** Supplied records follows **

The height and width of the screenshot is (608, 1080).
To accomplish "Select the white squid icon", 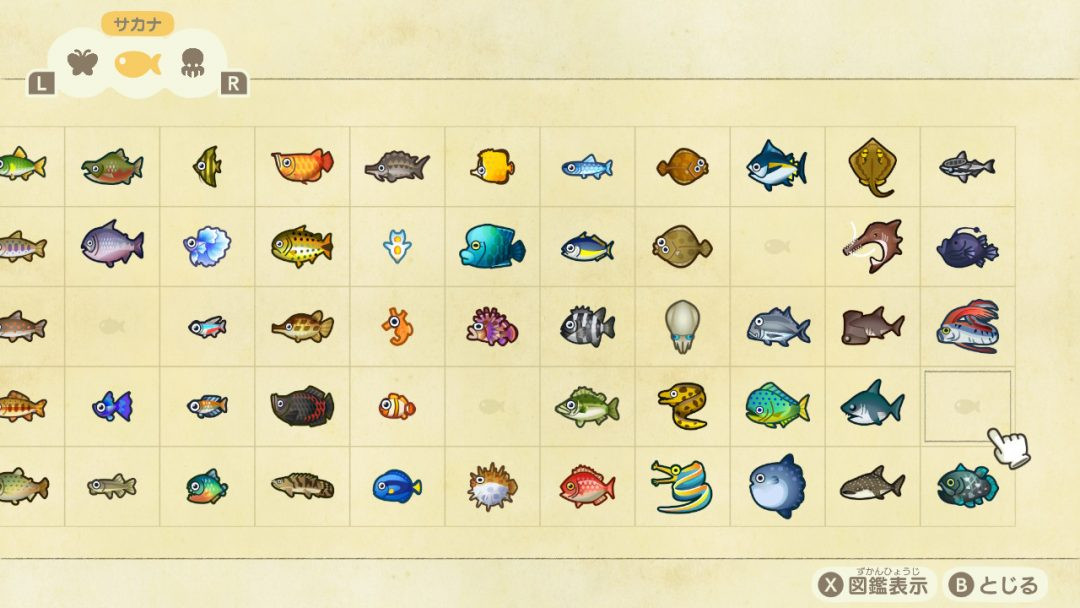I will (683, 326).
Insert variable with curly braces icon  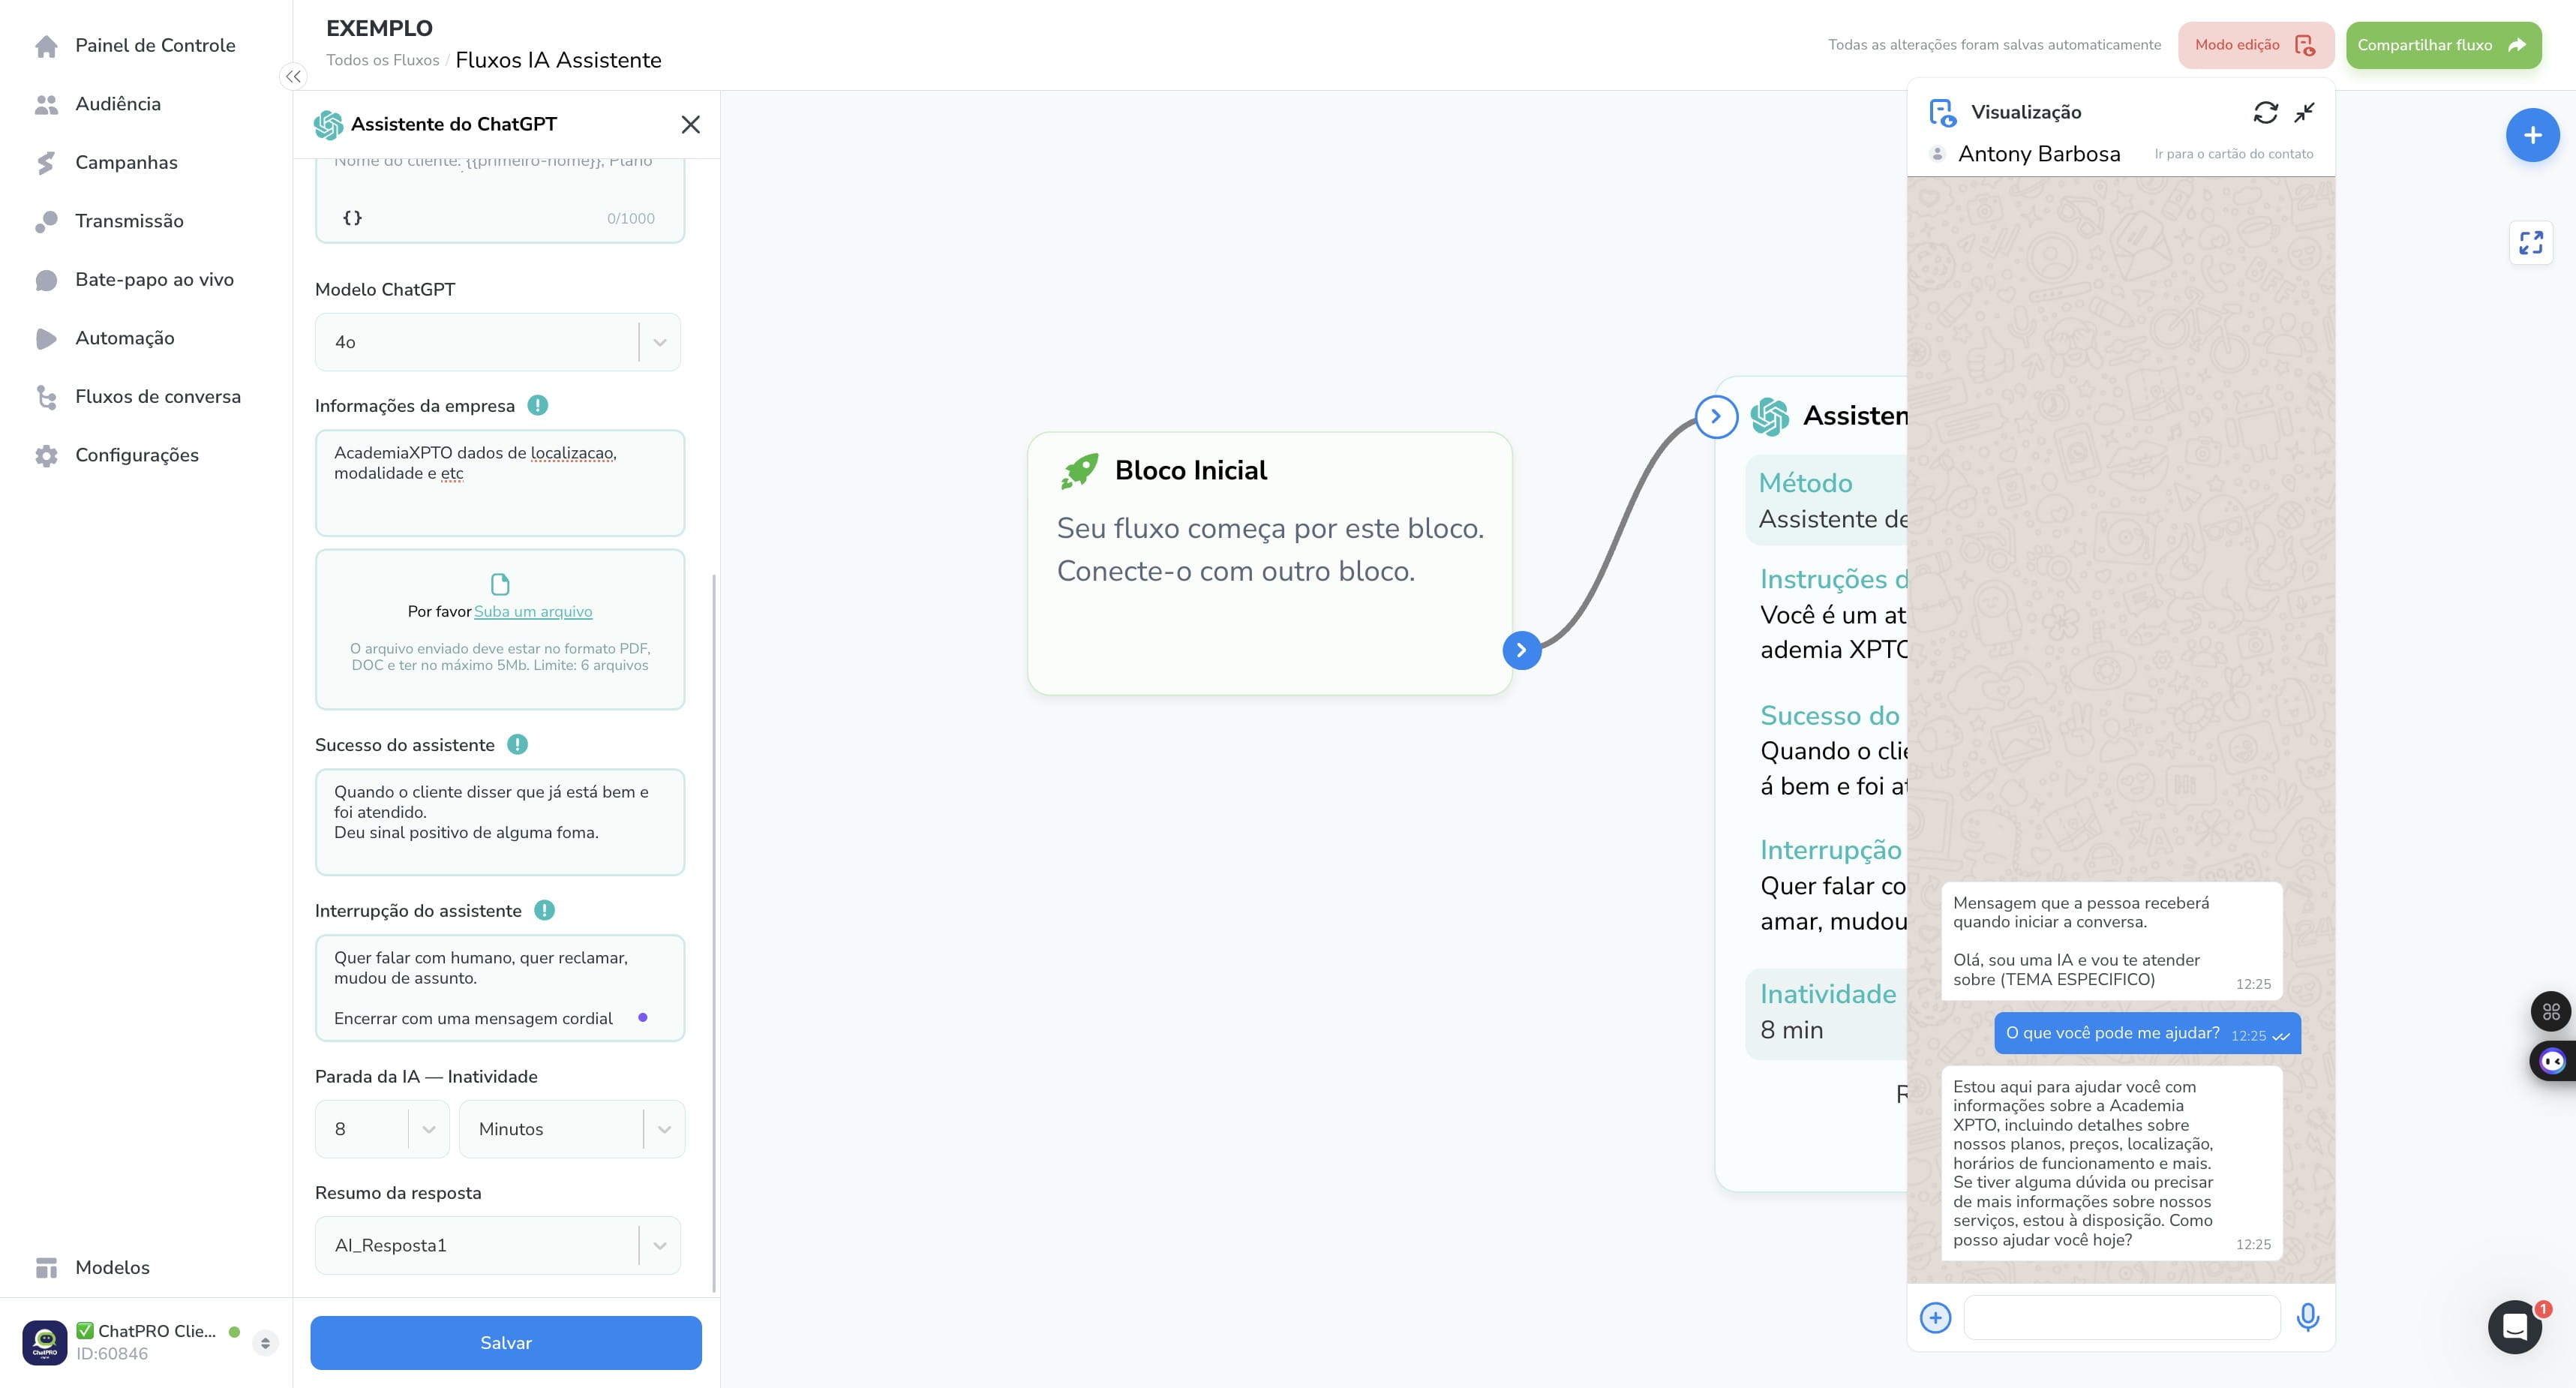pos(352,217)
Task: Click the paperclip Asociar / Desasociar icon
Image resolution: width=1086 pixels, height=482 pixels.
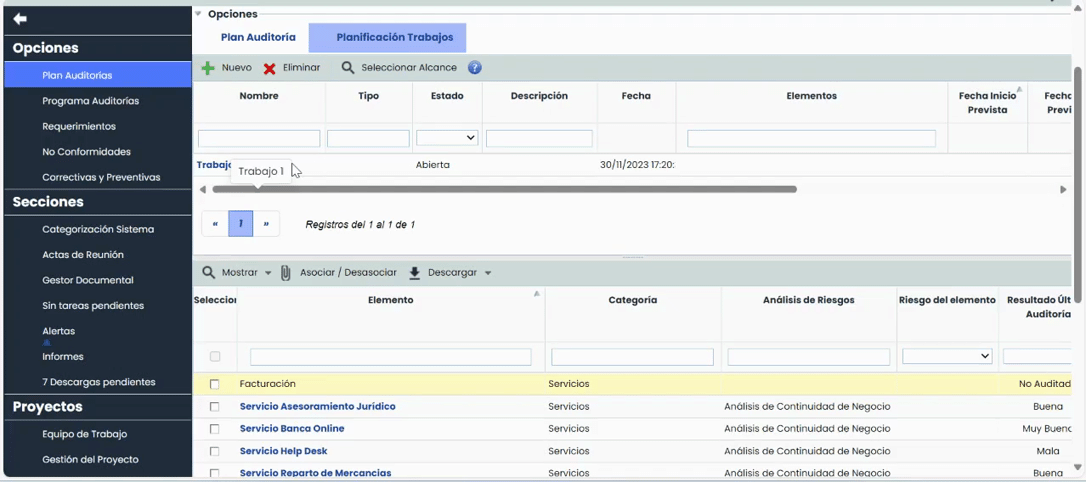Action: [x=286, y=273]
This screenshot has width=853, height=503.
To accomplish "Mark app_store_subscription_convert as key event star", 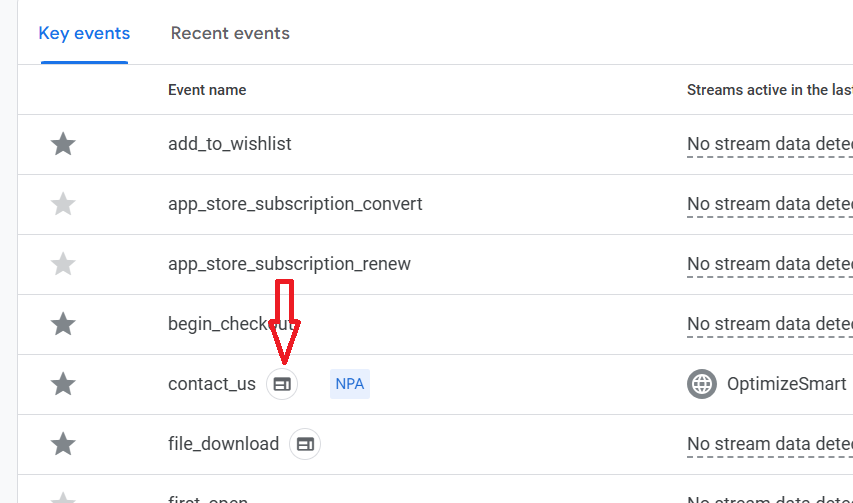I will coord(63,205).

** End of Supplied records **

■ **What to produce**
Gather all lines with the string "screenshot" from the data.

■ **Response to the exercise**
The height and width of the screenshot is (608, 1080).
This screenshot has width=853, height=503.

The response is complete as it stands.